Bug reference:      17578
Logged by:          Maxim Boguk
Email address:      maxim.boguk@gmail.com
PostgreSQL version: 14.4
Operating system:   Linux
Description:

Hi,

It's of course very synthetic case but it might be symptom of some issues
with deadlock detection in some cases.
My expectations was that the session with longer deadlock timeout should
always win and session with shorter deadlock timeout should lost locking
race (and error out with deadlock message).

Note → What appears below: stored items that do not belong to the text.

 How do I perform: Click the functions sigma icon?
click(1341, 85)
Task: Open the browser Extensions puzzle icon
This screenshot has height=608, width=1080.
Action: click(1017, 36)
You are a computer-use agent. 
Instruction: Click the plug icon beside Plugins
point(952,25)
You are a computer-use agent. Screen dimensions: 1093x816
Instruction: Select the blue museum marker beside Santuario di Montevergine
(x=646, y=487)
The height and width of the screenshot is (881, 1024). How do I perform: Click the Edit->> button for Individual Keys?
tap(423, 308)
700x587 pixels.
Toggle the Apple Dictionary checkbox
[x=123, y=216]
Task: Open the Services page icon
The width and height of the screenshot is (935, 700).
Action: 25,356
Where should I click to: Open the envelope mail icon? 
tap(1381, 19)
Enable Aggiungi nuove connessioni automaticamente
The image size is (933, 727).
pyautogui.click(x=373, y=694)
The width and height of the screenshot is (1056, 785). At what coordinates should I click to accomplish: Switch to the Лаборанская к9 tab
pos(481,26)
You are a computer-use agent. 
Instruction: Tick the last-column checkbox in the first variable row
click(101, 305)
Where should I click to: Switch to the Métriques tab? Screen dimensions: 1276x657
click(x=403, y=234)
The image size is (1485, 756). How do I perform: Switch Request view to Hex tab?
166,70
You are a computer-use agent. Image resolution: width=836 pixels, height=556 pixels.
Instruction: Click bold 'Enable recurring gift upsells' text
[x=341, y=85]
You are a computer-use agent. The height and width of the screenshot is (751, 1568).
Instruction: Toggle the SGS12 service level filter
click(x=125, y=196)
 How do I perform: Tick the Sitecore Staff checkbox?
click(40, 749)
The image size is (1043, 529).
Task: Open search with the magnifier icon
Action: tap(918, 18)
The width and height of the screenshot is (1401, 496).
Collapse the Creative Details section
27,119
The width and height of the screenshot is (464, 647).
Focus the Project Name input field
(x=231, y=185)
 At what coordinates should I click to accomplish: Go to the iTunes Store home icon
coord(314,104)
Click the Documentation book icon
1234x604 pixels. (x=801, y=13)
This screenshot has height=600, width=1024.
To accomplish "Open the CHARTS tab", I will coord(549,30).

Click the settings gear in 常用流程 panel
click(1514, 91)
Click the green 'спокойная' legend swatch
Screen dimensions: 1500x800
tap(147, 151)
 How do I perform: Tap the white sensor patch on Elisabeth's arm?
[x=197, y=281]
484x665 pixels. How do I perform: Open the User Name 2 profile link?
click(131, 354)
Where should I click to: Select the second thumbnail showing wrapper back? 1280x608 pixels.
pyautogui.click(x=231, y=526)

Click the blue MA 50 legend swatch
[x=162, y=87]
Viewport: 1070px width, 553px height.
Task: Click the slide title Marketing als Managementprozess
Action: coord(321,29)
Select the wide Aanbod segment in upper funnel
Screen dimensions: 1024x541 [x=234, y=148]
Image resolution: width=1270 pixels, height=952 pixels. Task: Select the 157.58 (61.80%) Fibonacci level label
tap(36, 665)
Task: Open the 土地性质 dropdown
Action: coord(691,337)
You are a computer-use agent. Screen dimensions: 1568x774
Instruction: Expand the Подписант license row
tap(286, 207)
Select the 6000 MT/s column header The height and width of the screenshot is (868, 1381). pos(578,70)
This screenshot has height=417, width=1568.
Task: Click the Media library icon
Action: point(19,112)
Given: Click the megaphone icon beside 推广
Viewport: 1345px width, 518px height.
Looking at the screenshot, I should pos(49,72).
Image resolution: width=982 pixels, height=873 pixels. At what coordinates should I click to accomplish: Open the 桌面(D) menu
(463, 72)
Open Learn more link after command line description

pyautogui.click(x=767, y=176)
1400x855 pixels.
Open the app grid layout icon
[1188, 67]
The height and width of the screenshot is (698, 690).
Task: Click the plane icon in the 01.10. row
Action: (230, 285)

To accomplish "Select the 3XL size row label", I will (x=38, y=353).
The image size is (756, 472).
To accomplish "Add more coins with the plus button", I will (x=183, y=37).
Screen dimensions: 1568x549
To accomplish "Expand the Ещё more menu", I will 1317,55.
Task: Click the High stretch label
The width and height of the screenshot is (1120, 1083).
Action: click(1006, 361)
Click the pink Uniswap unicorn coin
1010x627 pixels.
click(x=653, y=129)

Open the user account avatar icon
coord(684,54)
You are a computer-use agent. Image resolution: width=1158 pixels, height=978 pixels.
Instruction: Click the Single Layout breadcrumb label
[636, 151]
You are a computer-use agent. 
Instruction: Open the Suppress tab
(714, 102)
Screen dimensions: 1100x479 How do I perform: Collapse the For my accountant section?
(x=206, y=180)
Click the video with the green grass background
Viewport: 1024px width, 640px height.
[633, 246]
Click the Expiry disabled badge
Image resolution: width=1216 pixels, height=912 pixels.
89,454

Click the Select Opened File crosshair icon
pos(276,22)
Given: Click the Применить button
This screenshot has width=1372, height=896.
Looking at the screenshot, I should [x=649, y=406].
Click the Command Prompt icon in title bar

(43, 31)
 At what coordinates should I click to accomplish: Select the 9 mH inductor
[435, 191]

However there is case where deadlock detection doesn't work that way in
SESSION TWO:

--prepare data
create table test (id integer) partition by range(id);
create table test_part_1000000 partition of test for values from (0) to
(1000000);
insert into test_part_1000000 select (random()*999999)::integer from
generate_series(1, 10000000);
create index test_id_key on only test(id);
create index CONCURRENTLY test_part_1000000_id_key on
test_part_1000000(id);
alter index test_id_key attach partition test_part_1000000_id_key;

SESSION ONE
set deadlock_timeout to '1000s';
SET
reindex index CONCURRENTLY test_id_key;


SESSION TWO 
show deadlock_timeout ;
 deadlock_timeout 
------------------
 1s
(run while reindex concurrently run in session 1)
drop index test_part_1000000_id_key_ccnew;


expected behavior
SESSION TWO in one second detect it in deadlock condition and error out
actual behavior
SESSION wait until SESSION ONE reach it 1000s deadlock timeout and SESSION
ONE error out with deadlock message
(
session one:
reindex index CONCURRENTLY test_id_key;
ERROR:  deadlock detected
DETAIL:  Process 266093 waits for ShareLock on virtual transaction 4/22381;
blocked by process 266107.
Process 266107 waits for AccessExclusiveLock on relation 40986 of database
24579; blocked by process 266093.
HINT:  See server log for query details.

session two:
drop index test_part_1000000_id_key_ccnew;
DROP INDEX
Time: 1005052.210 ms (16:45.052)
)

PS: there are seems some more cases of funny behavior between different
concurrent operations on partitioned indexes 
(this is easiest to reproduce).


On Fri, Aug 05, 2022 at 09:16:57PM +0000, PG Bug reporting form wrote:
> My expectations was that the session with longer deadlock timeout should
> always win and session with shorter deadlock timeout should lost locking
> race (and error out with deadlock message).

That holds if all edges of the deadlock are in lock waits by the time of the
shorter deadlock timeout.  Otherwise, since each session runs the deadlock
detector only once, the longer timeout will be the one to error out.